# SOURCE RECORDS
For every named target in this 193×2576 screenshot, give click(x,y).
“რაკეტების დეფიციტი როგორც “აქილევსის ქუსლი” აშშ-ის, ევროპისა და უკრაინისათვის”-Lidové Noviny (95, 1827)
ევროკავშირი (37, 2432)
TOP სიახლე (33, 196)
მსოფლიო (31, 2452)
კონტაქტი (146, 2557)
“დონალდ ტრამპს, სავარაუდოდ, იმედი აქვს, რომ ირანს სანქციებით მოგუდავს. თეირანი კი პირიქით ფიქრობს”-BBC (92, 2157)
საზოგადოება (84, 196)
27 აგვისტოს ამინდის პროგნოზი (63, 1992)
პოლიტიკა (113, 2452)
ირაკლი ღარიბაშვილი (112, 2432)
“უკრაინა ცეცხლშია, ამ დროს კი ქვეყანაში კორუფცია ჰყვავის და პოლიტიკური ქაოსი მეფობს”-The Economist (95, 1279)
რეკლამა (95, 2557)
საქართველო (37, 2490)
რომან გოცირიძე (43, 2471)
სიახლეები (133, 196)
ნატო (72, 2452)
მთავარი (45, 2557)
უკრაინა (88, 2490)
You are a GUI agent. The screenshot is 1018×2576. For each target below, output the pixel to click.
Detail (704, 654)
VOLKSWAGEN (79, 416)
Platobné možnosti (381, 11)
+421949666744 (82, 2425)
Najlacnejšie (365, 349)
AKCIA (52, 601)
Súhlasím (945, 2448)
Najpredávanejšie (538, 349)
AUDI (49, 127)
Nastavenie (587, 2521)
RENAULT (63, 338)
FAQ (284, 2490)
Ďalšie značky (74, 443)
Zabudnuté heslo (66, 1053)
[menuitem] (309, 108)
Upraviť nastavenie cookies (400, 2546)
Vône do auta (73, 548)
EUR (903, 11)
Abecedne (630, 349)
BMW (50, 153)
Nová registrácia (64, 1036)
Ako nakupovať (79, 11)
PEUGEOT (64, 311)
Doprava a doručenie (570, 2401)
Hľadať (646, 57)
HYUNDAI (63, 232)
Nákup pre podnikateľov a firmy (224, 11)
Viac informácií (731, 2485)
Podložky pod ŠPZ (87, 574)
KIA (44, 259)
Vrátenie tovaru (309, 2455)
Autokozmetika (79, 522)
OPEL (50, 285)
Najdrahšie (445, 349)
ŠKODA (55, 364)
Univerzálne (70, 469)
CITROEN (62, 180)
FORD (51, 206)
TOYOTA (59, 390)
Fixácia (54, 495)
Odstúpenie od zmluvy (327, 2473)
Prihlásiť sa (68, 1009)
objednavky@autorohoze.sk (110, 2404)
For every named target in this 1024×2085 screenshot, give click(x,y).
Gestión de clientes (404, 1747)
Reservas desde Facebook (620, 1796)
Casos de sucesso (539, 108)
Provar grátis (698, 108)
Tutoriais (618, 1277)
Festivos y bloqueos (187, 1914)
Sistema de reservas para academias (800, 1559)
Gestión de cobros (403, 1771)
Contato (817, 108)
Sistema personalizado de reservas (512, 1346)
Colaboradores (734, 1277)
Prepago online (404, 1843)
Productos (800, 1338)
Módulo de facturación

# WHAT YOU SHOULD DO
Would you transcribe every entry exactly?

# EXERCISE RESULT
For every named target in this 193×2576 screenshot, give click(x,y).
“რაკეტების დეფიციტი როგორც “აქილევსის ქუსლი” აშშ-ის, ევროპისა და უკრაინისათვის”-Lidové Noviny (95, 1827)
ევროკავშირი (37, 2432)
TOP სიახლე (33, 196)
მსოფლიო (31, 2452)
კონტაქტი (146, 2557)
“დონალდ ტრამპს, სავარაუდოდ, იმედი აქვს, რომ ირანს სანქციებით მოგუდავს. თეირანი კი პირიქით ფიქრობს”-BBC (92, 2157)
საზოგადოება (84, 196)
27 აგვისტოს ამინდის პროგნოზი (63, 1992)
პოლიტიკა (113, 2452)
ირაკლი ღარიბაშვილი (112, 2432)
“უკრაინა ცეცხლშია, ამ დროს კი ქვეყანაში კორუფცია ჰყვავის და პოლიტიკური ქაოსი მეფობს”-The Economist (95, 1279)
რეკლამა (95, 2557)
საქართველო (37, 2490)
რომან გოცირიძე (43, 2471)
სიახლეები (133, 196)
ნატო (72, 2452)
მთავარი (45, 2557)
უკრაინა (88, 2490)
You are a GUI agent. The screenshot is 1018×2576. For each target below, output the pixel to click.
Detail (704, 654)
VOLKSWAGEN (79, 416)
Platobné možnosti (381, 11)
+421949666744 (82, 2425)
Najlacnejšie (365, 349)
AKCIA (52, 601)
Súhlasím (945, 2448)
Najpredávanejšie (538, 349)
AUDI (49, 127)
Nastavenie (587, 2521)
RENAULT (63, 338)
FAQ (284, 2490)
Ďalšie značky (74, 443)
Zabudnuté heslo (66, 1053)
[menuitem] (309, 108)
Upraviť nastavenie cookies (400, 2546)
Vône do auta (73, 548)
EUR (903, 11)
Abecedne (630, 349)
BMW (50, 153)
Nová registrácia (64, 1036)
Ako nakupovať (79, 11)
PEUGEOT (64, 311)
Doprava a doručenie (570, 2401)
Hľadať (646, 57)
HYUNDAI (63, 232)
Nákup pre podnikateľov a firmy (224, 11)
Viac informácií (731, 2485)
Podložky pod ŠPZ (87, 574)
KIA (44, 259)
Vrátenie tovaru (309, 2455)
Autokozmetika (79, 522)
OPEL (50, 285)
Najdrahšie (445, 349)
ŠKODA (55, 364)
Univerzálne (70, 469)
CITROEN (62, 180)
FORD (51, 206)
TOYOTA (59, 390)
Fixácia (54, 495)
Odstúpenie od zmluvy (327, 2473)
Prihlásiť sa (68, 1009)
objednavky@autorohoze.sk (110, 2404)
For every named target in this 1024×2085 screenshot, give click(x,y).
Gestión de clientes (404, 1747)
Reservas desde Facebook (620, 1796)
Casos de sucesso (539, 108)
Provar grátis (698, 108)
Tutoriais (618, 1277)
Festivos y bloqueos (187, 1914)
Sistema de reservas para academias (800, 1559)
Gestión de cobros (403, 1771)
Contato (817, 108)
Sistema personalizado de reservas (512, 1346)
Colaboradores (734, 1277)
Prepago online (404, 1843)
Productos (800, 1338)
Módulo de facturación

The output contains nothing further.